Friday, September 21, 2012

First Ever Strategic Execution Conference--Join Us!



IPS Learning and the Stanford Center for Professional Development will jointly present “The Strategic Execution Conference: Linking Strategy to Execution through Innovative Techniques” April 24 and 25 at the Hyatt Regency San Francisco Airport, 1333 Bayshore Dr., Burlingame, CA. Ram Charan, highly acclaimed business advisor and author, will keynote the opening conference session. 
The two-day conference will bring together more than 1,000 executives, leaders and senior managers from major high-tech and innovative organizations worldwide to gain insight on current and future challenges surrounding strategic execution from the world’s preeminent thought leaders. Details at www.executionconference.com

Thursday, September 6, 2012

Scaling Large Projects and Programs

Stanford Professors, Bob Sutton and Huggy Rao, teach in our Stanford Advanced Project Management Program, and are completing research and a book on scaling-up excellence.

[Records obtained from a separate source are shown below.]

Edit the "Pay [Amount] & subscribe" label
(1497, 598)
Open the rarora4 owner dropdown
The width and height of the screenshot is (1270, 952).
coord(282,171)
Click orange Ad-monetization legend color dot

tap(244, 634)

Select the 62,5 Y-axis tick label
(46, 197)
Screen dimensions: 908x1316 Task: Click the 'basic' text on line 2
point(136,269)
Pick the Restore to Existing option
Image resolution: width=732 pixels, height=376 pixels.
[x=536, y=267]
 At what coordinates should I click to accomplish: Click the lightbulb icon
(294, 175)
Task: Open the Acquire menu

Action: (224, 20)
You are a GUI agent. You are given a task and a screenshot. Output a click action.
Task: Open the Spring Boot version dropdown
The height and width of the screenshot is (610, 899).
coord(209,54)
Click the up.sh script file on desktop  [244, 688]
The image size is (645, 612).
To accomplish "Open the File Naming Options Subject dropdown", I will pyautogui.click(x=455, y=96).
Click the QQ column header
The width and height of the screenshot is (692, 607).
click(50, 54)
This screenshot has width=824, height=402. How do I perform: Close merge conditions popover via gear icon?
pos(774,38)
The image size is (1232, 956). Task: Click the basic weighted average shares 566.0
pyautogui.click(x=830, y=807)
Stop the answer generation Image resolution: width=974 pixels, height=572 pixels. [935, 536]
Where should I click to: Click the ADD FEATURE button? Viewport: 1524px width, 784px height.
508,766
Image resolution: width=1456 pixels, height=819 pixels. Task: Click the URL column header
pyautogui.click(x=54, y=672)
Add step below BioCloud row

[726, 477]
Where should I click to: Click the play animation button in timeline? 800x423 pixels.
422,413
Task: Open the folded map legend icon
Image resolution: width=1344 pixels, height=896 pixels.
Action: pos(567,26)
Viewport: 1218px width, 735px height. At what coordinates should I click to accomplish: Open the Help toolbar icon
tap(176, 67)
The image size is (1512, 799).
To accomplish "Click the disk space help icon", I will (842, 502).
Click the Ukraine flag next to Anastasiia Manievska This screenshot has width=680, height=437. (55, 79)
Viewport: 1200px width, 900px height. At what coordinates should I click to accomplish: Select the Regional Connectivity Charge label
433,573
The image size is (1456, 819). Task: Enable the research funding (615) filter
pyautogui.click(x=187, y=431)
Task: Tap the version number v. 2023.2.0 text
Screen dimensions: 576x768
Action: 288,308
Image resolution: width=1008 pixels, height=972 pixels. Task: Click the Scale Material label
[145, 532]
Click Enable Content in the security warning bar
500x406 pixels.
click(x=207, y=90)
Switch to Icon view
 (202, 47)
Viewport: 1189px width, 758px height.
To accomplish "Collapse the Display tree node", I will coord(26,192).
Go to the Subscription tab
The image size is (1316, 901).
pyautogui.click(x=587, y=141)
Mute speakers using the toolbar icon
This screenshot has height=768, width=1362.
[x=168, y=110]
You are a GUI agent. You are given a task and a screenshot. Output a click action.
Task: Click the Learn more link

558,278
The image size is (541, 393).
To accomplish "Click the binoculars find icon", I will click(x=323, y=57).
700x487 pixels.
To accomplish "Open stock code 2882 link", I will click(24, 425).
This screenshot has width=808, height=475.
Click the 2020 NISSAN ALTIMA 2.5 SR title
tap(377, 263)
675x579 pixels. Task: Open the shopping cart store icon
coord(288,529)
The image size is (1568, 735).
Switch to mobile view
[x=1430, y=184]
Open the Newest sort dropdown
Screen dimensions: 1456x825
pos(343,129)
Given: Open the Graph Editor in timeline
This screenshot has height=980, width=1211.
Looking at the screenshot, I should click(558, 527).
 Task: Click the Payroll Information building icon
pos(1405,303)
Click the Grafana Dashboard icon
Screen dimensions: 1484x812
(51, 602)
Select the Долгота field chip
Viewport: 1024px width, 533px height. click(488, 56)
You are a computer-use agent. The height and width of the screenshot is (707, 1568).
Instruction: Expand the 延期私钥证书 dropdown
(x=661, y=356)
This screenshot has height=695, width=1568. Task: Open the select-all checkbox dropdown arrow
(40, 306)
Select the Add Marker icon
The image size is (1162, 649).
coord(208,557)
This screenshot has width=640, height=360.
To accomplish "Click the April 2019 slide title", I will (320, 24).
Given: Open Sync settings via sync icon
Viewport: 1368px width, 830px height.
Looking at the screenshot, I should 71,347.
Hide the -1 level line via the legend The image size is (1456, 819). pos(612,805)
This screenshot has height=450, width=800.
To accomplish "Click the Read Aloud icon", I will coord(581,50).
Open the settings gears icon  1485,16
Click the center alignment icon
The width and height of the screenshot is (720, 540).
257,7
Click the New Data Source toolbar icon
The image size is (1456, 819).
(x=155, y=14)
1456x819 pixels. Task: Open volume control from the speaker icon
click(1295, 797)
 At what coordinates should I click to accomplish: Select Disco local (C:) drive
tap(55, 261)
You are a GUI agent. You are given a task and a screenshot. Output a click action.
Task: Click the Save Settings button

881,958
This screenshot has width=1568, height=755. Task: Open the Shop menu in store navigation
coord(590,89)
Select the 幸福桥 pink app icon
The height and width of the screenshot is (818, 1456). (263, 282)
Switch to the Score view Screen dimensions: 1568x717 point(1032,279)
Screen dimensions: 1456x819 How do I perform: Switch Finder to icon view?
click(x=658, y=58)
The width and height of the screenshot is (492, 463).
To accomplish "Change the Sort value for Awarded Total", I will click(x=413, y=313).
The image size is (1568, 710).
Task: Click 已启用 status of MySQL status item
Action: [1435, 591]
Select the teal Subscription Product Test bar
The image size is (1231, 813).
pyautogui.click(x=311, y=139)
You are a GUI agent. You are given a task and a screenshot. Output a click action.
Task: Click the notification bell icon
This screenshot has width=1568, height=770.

In a recent post, Bob pointed to Ben Horowitz's thoughts on "Taking the Mystery out of Scaling a Company". Working with leaders of complex project-based work or PBW (programs and projects) in a variety of global companies, I have seen the challenges of scaling from a small, co-located program team to a globally-distributed team with hundreds of employees and myriad vendors and contractors. Horowitz suggests three scaling techniques:

  • Specialization: you can not do everything and know everything as you grow
  • Organizational design: communications architecture for your PBW but recognize there is no perfect one
  • Process: purpose of process is communication
Helping firms scale large PBW, I find Horowitz's critical steps around organizational design for scaling (my comments are in italics) to be especially insightful:

  1. Determine what needs to be communicated (Who needs to know what, why, and what is the smoothest way to provide it? We are talking not just technical but also management information; engineers with minimal leadership experience often overlook the importance of non-technical information.)
  2. Identify decisions that have to be made (Start that decision log, however small and own it. Be crystal clear about how your PBW leadership team needs to make decisions. De facto approaches cause problems...fast. Decide by design not default.)
  3. Prioritize the most important communication and decision paths (Especially critical for globally-distributed teams in multiple cultures and time zones. Focus on what makes it easiest to get the program's work actually done.)
  4. Decide who runs which groups (no multiple owners of work--one, single person is responsible for each group)
  5. Identify communication paths that you did not optimize and mitigate (You cannot give all paths the same weight; recognize which ones that have less attention and plan for addressing those issues that may surface.)

Horowitz's post is worth a serious read for application to designing and leading PBW.